** start Document extract **

Saturday, November 29, 2008

An Approach to Algorithm Parallelisation

The other day I came across the paper Parallelizing Complex Scans and Reductions lying on a colleague's desk. The first part of the paper discussed how to make a certain family of algorithms run faster on parallel machines and the second half of the paper went on to show how, with some work, the method could be stretched to a wider class of algorithm. What the authors seemed to miss was that the extra work really wasn't necessary and the methods of the first half apply, with no change, to the second half. But don't take this as a criticism! I learnt a whole new way to approach algorithm design, and the trick to making the second half easy uses methods that have become popular in more recent years. Doing a web search I found lots of papers describing something similar to what I did.

This is also a nice example of how the notion of abstraction in computing and the notion of abstraction in mathematics are exactly the same thing. But I'm getting ahead of myself.

So here a direct translation from he paper of some procedural code to find the largest sum that can be made from a subsequence of a sequence. This will be our first implementation of the problem examined in the second half of the paper:


> f1 [] (sofar,max) = (sofar,max)
> f1 (b:bs) (sofar,max) =
> let sofar' = if sofar+b<0
> then 0
> else sofar+b
> max' = if max<sofar'
> then sofar'
> else max
> in f1 bs (sofar',max')


sofar is a running sum that is reset each time it dips below zero, and max keeps track of the best sum so far. We initialise sofar and sum with 0 and -infinity. Here's an example of how to ue it:


> b :: [Double]
> b = [1..5] ++ [5,4..(-10)] ++ [(-2)..6]

> infinity :: Double
> infinity = 1/0
> test1 b = snd $ f1 b (0,-infinity)


Notice how we prime the algorithm with a starting vector. The 0 corresponds to the fact that at the start we've summed over 0 elements and the -infinity corresponds to the fact that we want the first sum computed to be the highest so far at that point.

Test the code with test1 b. We'll use a similar pattern all the way through this code.

** end Document extract **

### Complete the following:
**1)** For each statement below, say whether it agrees with the blog post above. Answer yes or no and quote the words from the post that decide it.
(a) The paper was found on a colleague's desk.
(b) The running sum sofar is reset each time it rises above the best sum so far.
(c) The author thinks the extra work in the second half of the paper was necessary.
**2)** Answer these questions using the blog post above, one answer per line.
(a) What type is b declared to have?
(b) According to the post, how do the notion of abstraction in computing and the notion of abstraction in mathematics relate?
(c) What expression does the post say to use to test the code?

** start Supplied data **

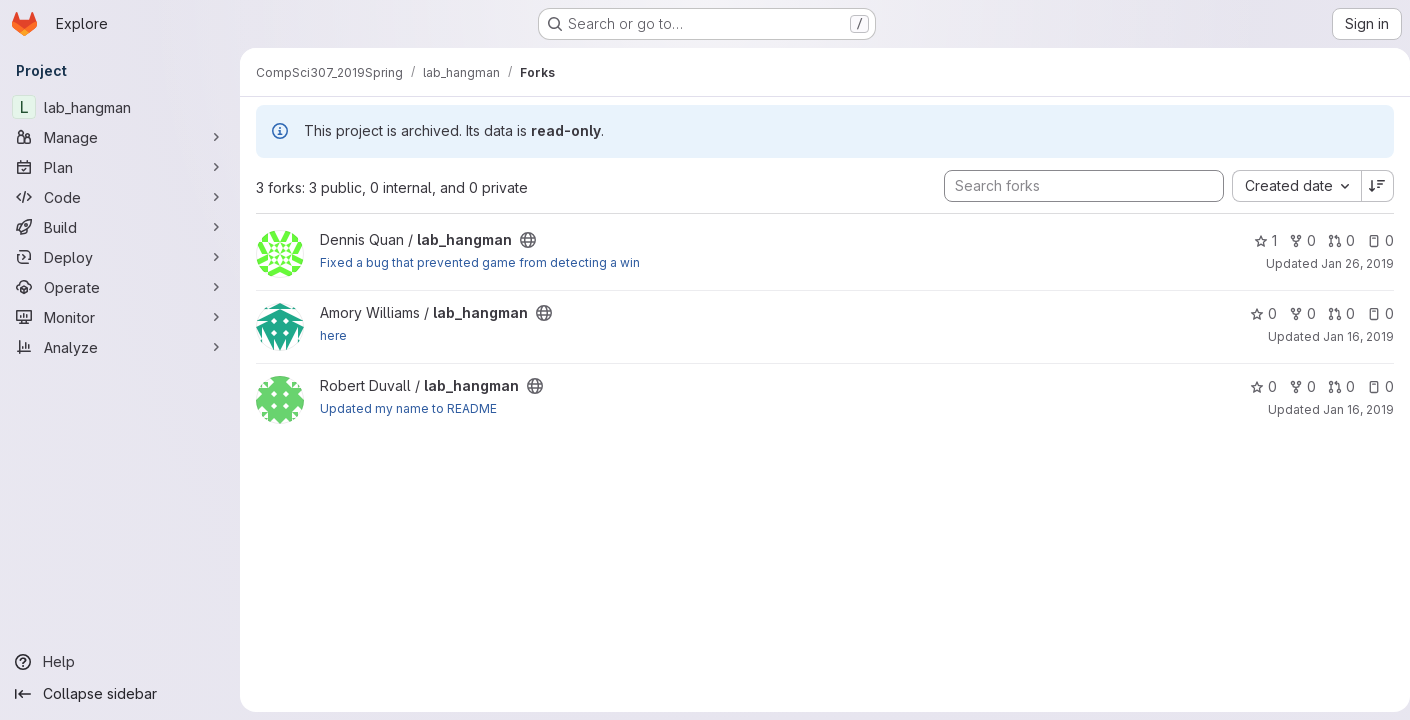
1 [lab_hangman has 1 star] (1257, 240)
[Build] (120, 227)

** end Supplied data **

### Expected responses:
**1)**
(a) Yes: "lying on a colleague's desk"
(b) No: "sofar is a running sum that is reset each time it dips below zero"
(c) No: "the extra work really wasn't necessary"

**2)**
(a) [Double]
(b) They are exactly the same thing.
(c) test1 b